抜粋 —
###
日本の男性の育休取得率は約3%。
→2017年は5.14%になりました。少し伸びましたがまだまだ少ない。
(平成29年度雇用均等基本調査(速報))
しかも、大半は短期育休(数日の育休)です。
※関連記事はこちら
個人的には男性の育休はもっと広がると良いと思っています。
家族にも取得した男性にもプラスだなと。
そうはいってもなかなか課題が多いのが現状です。
そこで、海外に目を転じて、学ぶところは無いか、と考えました。
ちらほらと男性の育休が多い、増えた、などと断片的な情報を聞くこともあります。
改めて調べて、日本の父親の育児休業取得率向上に向け、
参考になる情報を探します。
調べていて特に目立つのは北欧の国の充実度合いでした。
古いデータですが厚生労働省も海外男性の育休調査をしています
少し古い(10年前)のデータではありますが
http://www.mhlw.go.jp/shingi/2008/09/dl/s0926-3c_0003.pdf
こちらに2008年時点の、厚生労働省のレポートがあります。
「諸外国における育児休業制度等の取得率」
という形で各国の取得率と制度についてまとめがありました。
まずはこちらが参考になりそうです。
少し情報が古いのが気になりますが、まずは
・確かなデータ
・その後の時系列変化を追う上で参考になる
ということでこちらを記載します。
2008年調査時点での海外各国の男性育休取得率
・イギリス:12%
・ドイツ:18.5%
・オランダ:18%
・スウェーデン:78%
・ノルウェー:89%
・日本:1.6%
※前提として国ごとに制度が違うので厳密な比較ではありません、あくまで参考です
やはり福祉国家として名高い北欧の取得率が高いです。
西ヨーロッパ系の各国は10~20%の間位のようです。
日本・・・
現在は3%位に倍増していますが、かなり寂しいですね。
インパクトを出すためにグラフにもしてみました。
日本・・・
各国の制度
数字はあくまで結果です。
どのような背景があってこのような結果になっているのでしょうか。
具体的に見ていきましょう。
意外と期間は短いです
諸外国における父親休暇(未定稿)という内容で、期間も記載されています。
(ただし、上にある国はイギリス、スウェーデン、ノルウェーのみ)
###
提供データ —

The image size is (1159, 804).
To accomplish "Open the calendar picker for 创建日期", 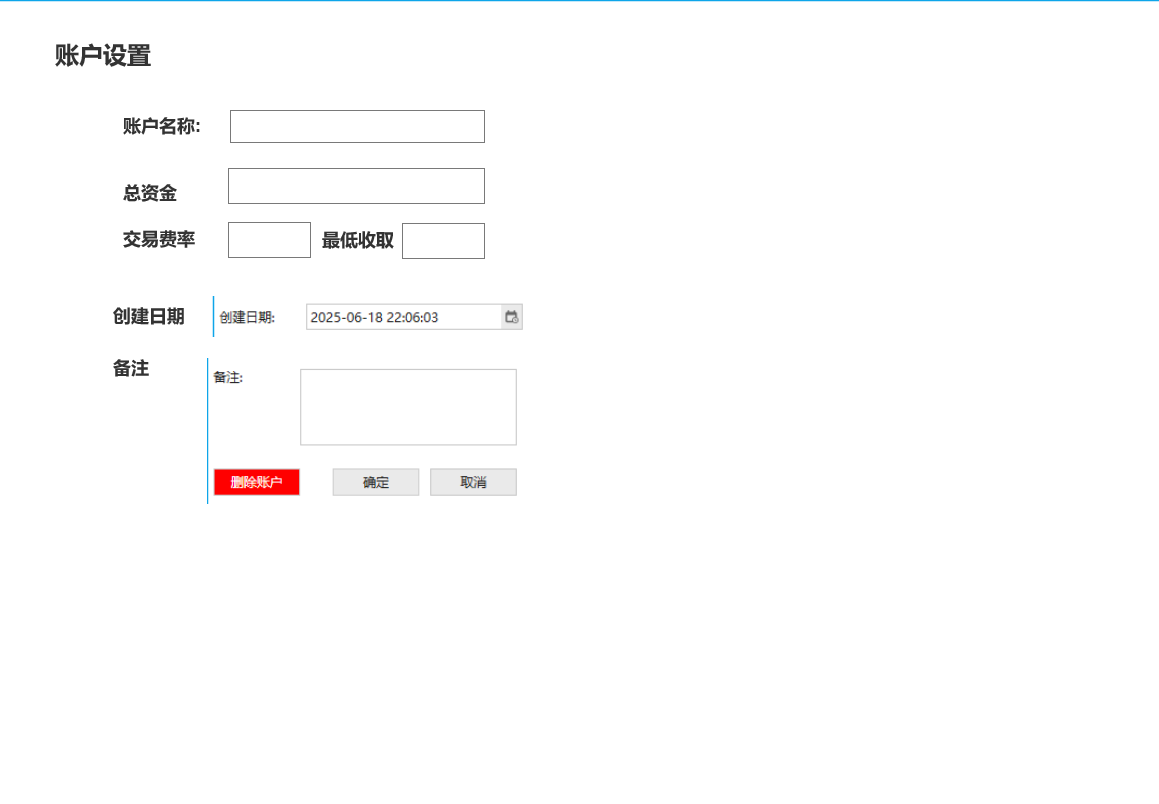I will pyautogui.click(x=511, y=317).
###
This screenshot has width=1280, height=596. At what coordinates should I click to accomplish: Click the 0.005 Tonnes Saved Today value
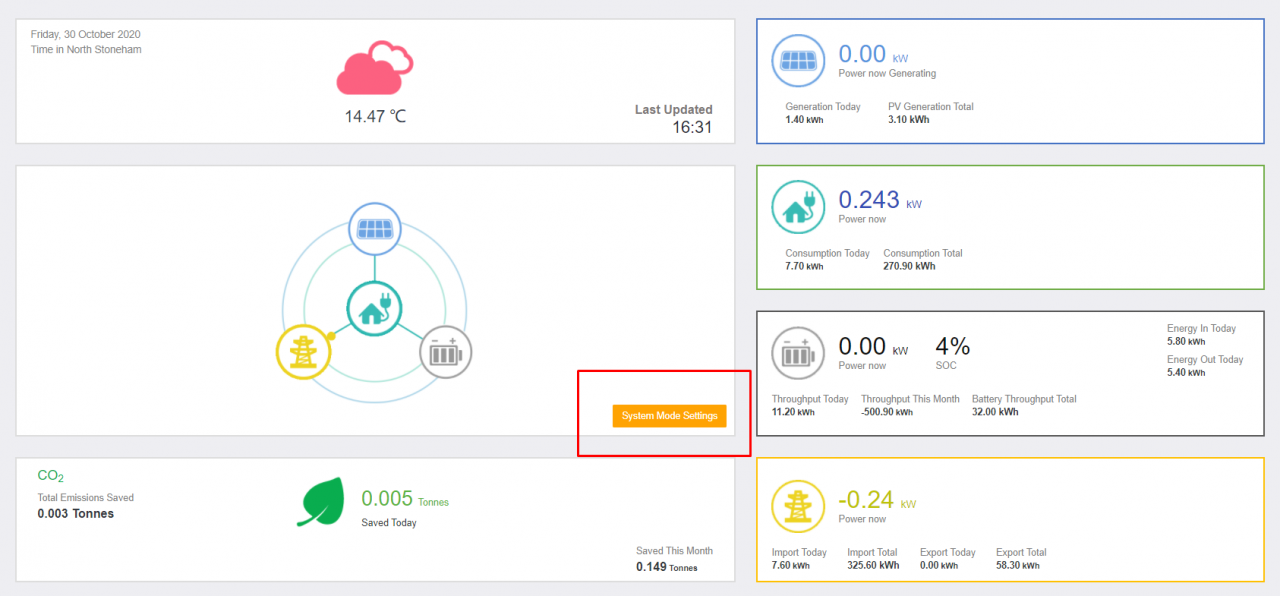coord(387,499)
###
課題 —
上の抜粋のうち、「(平成29年度雇用均等基本調査(速報))」から「そこで、海外に目を転じて、学ぶところは無いか、と考えました。」までの箇所を一字も変えずに書き写してください。

解答 —
(平成29年度雇用均等基本調査(速報))
しかも、大半は短期育休(数日の育休)です。
※関連記事はこちら
個人的には男性の育休はもっと広がると良いと思っています。
家族にも取得した男性にもプラスだなと。
そうはいってもなかなか課題が多いのが現状です。
そこで、海外に目を転じて、学ぶところは無いか、と考えました。